Items from a data source
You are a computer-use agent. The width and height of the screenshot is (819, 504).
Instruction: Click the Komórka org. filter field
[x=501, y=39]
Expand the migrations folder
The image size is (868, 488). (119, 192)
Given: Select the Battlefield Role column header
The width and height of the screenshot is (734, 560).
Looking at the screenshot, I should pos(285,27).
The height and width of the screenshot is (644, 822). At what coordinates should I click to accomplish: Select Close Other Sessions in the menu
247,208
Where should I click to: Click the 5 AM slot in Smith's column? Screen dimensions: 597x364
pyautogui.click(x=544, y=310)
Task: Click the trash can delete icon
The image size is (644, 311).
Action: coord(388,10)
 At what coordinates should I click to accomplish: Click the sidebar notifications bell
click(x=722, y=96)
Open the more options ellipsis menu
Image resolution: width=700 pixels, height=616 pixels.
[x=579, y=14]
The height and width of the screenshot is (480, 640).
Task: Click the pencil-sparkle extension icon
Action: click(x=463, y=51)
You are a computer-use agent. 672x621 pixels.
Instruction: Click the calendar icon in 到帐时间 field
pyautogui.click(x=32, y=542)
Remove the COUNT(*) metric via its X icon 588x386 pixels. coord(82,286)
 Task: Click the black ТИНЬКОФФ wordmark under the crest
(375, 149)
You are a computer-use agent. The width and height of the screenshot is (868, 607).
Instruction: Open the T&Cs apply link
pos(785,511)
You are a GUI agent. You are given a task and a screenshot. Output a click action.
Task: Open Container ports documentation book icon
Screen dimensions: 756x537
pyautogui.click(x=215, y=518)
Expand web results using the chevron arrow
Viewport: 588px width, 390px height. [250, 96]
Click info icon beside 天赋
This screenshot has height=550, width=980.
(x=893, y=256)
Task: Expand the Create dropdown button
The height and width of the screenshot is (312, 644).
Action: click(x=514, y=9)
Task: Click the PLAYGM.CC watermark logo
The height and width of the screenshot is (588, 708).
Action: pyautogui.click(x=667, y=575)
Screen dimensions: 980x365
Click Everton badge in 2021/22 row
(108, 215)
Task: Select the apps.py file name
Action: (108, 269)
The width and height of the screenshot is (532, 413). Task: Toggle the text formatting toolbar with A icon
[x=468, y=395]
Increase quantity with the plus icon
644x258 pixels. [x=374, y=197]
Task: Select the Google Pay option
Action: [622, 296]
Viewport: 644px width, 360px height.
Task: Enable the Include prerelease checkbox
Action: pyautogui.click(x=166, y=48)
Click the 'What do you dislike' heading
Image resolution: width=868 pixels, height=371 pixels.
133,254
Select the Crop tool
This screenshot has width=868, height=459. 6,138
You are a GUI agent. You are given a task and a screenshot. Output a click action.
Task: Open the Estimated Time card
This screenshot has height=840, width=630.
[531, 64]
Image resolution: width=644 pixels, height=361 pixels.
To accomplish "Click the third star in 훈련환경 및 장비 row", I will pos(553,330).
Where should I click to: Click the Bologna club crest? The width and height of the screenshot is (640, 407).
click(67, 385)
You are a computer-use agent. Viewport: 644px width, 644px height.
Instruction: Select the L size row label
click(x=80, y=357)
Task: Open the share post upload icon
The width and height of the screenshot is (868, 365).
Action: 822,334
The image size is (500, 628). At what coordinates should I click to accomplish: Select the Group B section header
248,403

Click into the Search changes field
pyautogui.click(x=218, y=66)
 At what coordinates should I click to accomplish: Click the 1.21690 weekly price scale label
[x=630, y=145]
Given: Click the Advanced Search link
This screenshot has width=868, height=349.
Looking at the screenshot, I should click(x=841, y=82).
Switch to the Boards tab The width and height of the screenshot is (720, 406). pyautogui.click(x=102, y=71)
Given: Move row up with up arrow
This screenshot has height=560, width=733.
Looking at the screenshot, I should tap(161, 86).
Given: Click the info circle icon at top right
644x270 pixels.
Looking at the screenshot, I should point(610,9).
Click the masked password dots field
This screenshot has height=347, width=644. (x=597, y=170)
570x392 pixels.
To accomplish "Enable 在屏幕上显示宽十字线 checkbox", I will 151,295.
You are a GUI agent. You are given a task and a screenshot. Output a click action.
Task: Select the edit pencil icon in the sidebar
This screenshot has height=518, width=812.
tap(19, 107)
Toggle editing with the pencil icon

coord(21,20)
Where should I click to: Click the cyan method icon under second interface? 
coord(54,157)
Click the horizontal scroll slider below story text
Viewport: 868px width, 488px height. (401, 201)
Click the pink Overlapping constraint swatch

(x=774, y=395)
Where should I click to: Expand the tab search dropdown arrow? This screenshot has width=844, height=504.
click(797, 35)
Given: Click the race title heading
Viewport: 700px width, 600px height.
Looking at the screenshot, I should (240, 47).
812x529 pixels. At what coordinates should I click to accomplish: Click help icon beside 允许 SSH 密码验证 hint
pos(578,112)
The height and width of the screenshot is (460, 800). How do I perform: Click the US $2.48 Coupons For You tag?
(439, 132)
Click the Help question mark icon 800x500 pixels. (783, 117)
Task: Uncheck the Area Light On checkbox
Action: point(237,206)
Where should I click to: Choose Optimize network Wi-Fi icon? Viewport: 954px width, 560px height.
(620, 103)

**What is being asked:**
Every record must be retyped so that it matches the original exactly.

**Solution to this problem:**
You are a computer-use agent. The width and height of the screenshot is (819, 504).
Instruction: Click the Komórka org. filter field
[x=501, y=39]
Expand the migrations folder
The image size is (868, 488). (119, 192)
Given: Select the Battlefield Role column header
The width and height of the screenshot is (734, 560).
Looking at the screenshot, I should pos(285,27).
The height and width of the screenshot is (644, 822). At what coordinates should I click to accomplish: Select Close Other Sessions in the menu
247,208
Where should I click to: Click the 5 AM slot in Smith's column? Screen dimensions: 597x364
pyautogui.click(x=544, y=310)
Task: Click the trash can delete icon
The image size is (644, 311).
Action: coord(388,10)
 At what coordinates should I click to accomplish: Click the sidebar notifications bell
click(x=722, y=96)
Open the more options ellipsis menu
Image resolution: width=700 pixels, height=616 pixels.
[x=579, y=14]
The height and width of the screenshot is (480, 640).
Task: Click the pencil-sparkle extension icon
Action: click(x=463, y=51)
You are a computer-use agent. 672x621 pixels.
Instruction: Click the calendar icon in 到帐时间 field
pyautogui.click(x=32, y=542)
Remove the COUNT(*) metric via its X icon 588x386 pixels. coord(82,286)
 Task: Click the black ТИНЬКОФФ wordmark under the crest
(375, 149)
You are a computer-use agent. The width and height of the screenshot is (868, 607).
Instruction: Open the T&Cs apply link
pos(785,511)
You are a GUI agent. You are given a task and a screenshot. Output a click action.
Task: Open Container ports documentation book icon
Screen dimensions: 756x537
pyautogui.click(x=215, y=518)
Expand web results using the chevron arrow
Viewport: 588px width, 390px height. [250, 96]
Click info icon beside 天赋
This screenshot has height=550, width=980.
(x=893, y=256)
Task: Expand the Create dropdown button
The height and width of the screenshot is (312, 644).
Action: click(x=514, y=9)
Task: Click the PLAYGM.CC watermark logo
The height and width of the screenshot is (588, 708).
Action: pyautogui.click(x=667, y=575)
Screen dimensions: 980x365
Click Everton badge in 2021/22 row
(108, 215)
Task: Select the apps.py file name
Action: (108, 269)
The width and height of the screenshot is (532, 413). Task: Toggle the text formatting toolbar with A icon
[x=468, y=395]
Increase quantity with the plus icon
644x258 pixels. [x=374, y=197]
Task: Select the Google Pay option
Action: [622, 296]
Viewport: 644px width, 360px height.
Task: Enable the Include prerelease checkbox
Action: pyautogui.click(x=166, y=48)
Click the 'What do you dislike' heading
Image resolution: width=868 pixels, height=371 pixels.
133,254
Select the Crop tool
This screenshot has width=868, height=459. 6,138
You are a GUI agent. You are given a task and a screenshot. Output a click action.
Task: Open the Estimated Time card
This screenshot has height=840, width=630.
[531, 64]
Image resolution: width=644 pixels, height=361 pixels.
To accomplish "Click the third star in 훈련환경 및 장비 row", I will pos(553,330).
Where should I click to: Click the Bologna club crest? The width and height of the screenshot is (640, 407).
click(67, 385)
You are a computer-use agent. Viewport: 644px width, 644px height.
Instruction: Select the L size row label
click(x=80, y=357)
Task: Open the share post upload icon
The width and height of the screenshot is (868, 365).
Action: 822,334
The image size is (500, 628). At what coordinates should I click to accomplish: Select the Group B section header
248,403

Click into the Search changes field
pyautogui.click(x=218, y=66)
 At what coordinates should I click to accomplish: Click the 1.21690 weekly price scale label
[x=630, y=145]
Given: Click the Advanced Search link
This screenshot has width=868, height=349.
Looking at the screenshot, I should click(x=841, y=82).
Switch to the Boards tab The width and height of the screenshot is (720, 406). pyautogui.click(x=102, y=71)
Given: Move row up with up arrow
This screenshot has height=560, width=733.
Looking at the screenshot, I should tap(161, 86).
Given: Click the info circle icon at top right
644x270 pixels.
Looking at the screenshot, I should point(610,9).
Click the masked password dots field
This screenshot has height=347, width=644. (x=597, y=170)
570x392 pixels.
To accomplish "Enable 在屏幕上显示宽十字线 checkbox", I will 151,295.
You are a GUI agent. You are given a task and a screenshot. Output a click action.
Task: Select the edit pencil icon in the sidebar
This screenshot has height=518, width=812.
tap(19, 107)
Toggle editing with the pencil icon

coord(21,20)
Where should I click to: Click the cyan method icon under second interface? 
coord(54,157)
Click the horizontal scroll slider below story text
Viewport: 868px width, 488px height. (401, 201)
Click the pink Overlapping constraint swatch

(x=774, y=395)
Where should I click to: Expand the tab search dropdown arrow? This screenshot has width=844, height=504.
click(797, 35)
Given: Click the race title heading
Viewport: 700px width, 600px height.
Looking at the screenshot, I should (240, 47).
812x529 pixels. At what coordinates should I click to accomplish: Click help icon beside 允许 SSH 密码验证 hint
pos(578,112)
The height and width of the screenshot is (460, 800). How do I perform: Click the US $2.48 Coupons For You tag?
(439, 132)
Click the Help question mark icon 800x500 pixels. (783, 117)
Task: Uncheck the Area Light On checkbox
Action: point(237,206)
Where should I click to: Choose Optimize network Wi-Fi icon? Viewport: 954px width, 560px height.
(620, 103)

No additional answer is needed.